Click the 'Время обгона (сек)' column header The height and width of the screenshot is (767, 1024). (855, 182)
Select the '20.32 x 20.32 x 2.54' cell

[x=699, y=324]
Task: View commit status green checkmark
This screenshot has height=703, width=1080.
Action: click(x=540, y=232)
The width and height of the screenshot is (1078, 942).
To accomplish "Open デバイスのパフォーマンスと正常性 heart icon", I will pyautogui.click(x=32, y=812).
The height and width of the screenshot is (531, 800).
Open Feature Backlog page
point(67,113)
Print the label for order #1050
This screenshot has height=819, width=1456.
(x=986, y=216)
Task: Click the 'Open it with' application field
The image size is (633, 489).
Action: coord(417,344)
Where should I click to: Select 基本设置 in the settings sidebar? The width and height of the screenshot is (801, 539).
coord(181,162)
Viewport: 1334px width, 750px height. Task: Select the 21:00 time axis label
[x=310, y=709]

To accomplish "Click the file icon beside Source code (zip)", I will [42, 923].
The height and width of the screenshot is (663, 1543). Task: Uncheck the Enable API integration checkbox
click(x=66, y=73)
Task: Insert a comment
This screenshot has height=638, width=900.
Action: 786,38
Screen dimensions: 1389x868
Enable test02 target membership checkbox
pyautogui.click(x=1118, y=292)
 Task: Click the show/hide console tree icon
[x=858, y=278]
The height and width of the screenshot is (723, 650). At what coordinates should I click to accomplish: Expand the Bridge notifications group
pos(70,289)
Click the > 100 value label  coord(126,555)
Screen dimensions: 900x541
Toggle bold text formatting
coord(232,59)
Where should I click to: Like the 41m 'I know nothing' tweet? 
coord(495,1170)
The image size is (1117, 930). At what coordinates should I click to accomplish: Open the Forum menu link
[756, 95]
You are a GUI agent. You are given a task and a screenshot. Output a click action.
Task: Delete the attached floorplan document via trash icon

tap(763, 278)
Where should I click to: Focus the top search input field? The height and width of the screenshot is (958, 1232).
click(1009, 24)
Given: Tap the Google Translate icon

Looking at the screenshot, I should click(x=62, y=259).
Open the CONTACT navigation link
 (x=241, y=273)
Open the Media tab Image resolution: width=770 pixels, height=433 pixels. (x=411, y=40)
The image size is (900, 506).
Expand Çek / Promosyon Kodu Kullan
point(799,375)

# # # #

With the line containing "The width and height of the screenshot is (1078, 942)." as the last one, please set down exactly the lines of the records above from their very first line, and nothing more.

Click the 'Время обгона (сек)' column header The height and width of the screenshot is (767, 1024). (855, 182)
Select the '20.32 x 20.32 x 2.54' cell

[x=699, y=324]
Task: View commit status green checkmark
This screenshot has height=703, width=1080.
Action: click(x=540, y=232)
The width and height of the screenshot is (1078, 942).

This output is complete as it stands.